Beaucoup de bons moments ! Sur le terrain, le Stade Rennais n’était pas encore ce qu’il est aujourd’hui mais nous nous sommes éclatés. Là-bas, j’ai trouvé des collègues restés pour la vie, que je côtoie toujours : Lamine Diatta est un ami, Anthony Réveillère, Julien Escudé que j’ai revu récemment, Etienne Didot, le petit Gourcuff, Dominique Arribagé. J’ai aussi grandi là-bas en tant qu’homme, progressé et appréhendé le métier de footballeur. J’ai kiffé ce stade, le public, l’ambiance de la ville. Mon premier but contre Monaco là-bas, même si on perd, mon plus beau but au Roazhon Park contre l’OM. Rennes occupe une place à part dans mon cœur et d’ailleurs j’évolue toujours en « Rouge et Noir », avec les anciens quand les matchs sont organisés. C’est toujours un plaisir de venir gagner un derby contre les amis anciens nantais !
Le club a bien changé et semble être entré dans une nouvelle ère. Comment juges-tu son évolution ?
Pour moi, le déclic a été cette coupe de France remportée face au PSG. En gagnant, le Stade Rennais a arraché cette étiquette de looser qui lui collait au dos, s’est émancipé et a surtout réussi à confirmer, ce qui est le plus difficile en football. Il doit beaucoup aussi à Julien Stéphan, dont les résultats sont remarquables ! Pensez-vous, le club vient de remporter une coupe de France, de participer à la Ligue des Champions et de défier Arsenal en 8ème de finale, c’est énorme ! Jamais il n’y avait eu de tels moments et rien que pour cela, le coach est inattaquable sur ses résultats !
Que penses-tu de lui, de sa méthode, sa personnalité ?

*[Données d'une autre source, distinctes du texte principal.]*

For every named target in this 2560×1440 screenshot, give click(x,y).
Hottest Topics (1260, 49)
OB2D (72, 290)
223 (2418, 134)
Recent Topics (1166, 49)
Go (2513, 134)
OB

C’est un jeune coach, très intéressant dans sa capacité à tirer le meilleur de l’effectif mis à sa disposition et à s’adapter aux situations. S’adapter, c’est la première chose que l’on demande à un entraîneur dans les sessions de formation des coachs. Il a les codes de la nouvelle génération, a la chance de pouvoir questionner son père au besoin, avec l’expérience qu’est la sienne et il travaille vraiment bien. On sent qu’il sait où il veut aller et il s’en donne les moyens.
Et l’équipe ? Quels joueurs te plaisent et qui vois-tu sortir du lot ?
Le collectif est l’arme numéro une de ce groupe. Après, j’aime beaucoup le petit Doku a qui il faut laisser du temps. Patience, il n’a que 18 ans, il a besoin d’apprendre, de progresser mais ses qualités sont évidentes ! Eduardo Camavinga est un phénomène, on le sait mais n’allons pas trop vite non plus. Aujourd’hui, il est un jeune très prometteur en devenir, qui a besoin lui aussi d’un peu de temps. Julien Stéphan le gère d’ailleurs parfaitement et je suis convaincu qu’il peut encore énormément progresser à ses côtés.
Un mot sur ta reconversion. Après avoir passé tes diplômes d’entraîneur, te voilà parti sur une carrière dans les médias en parallèle à un projet de préparateur. Te voilà pleinement épanoui !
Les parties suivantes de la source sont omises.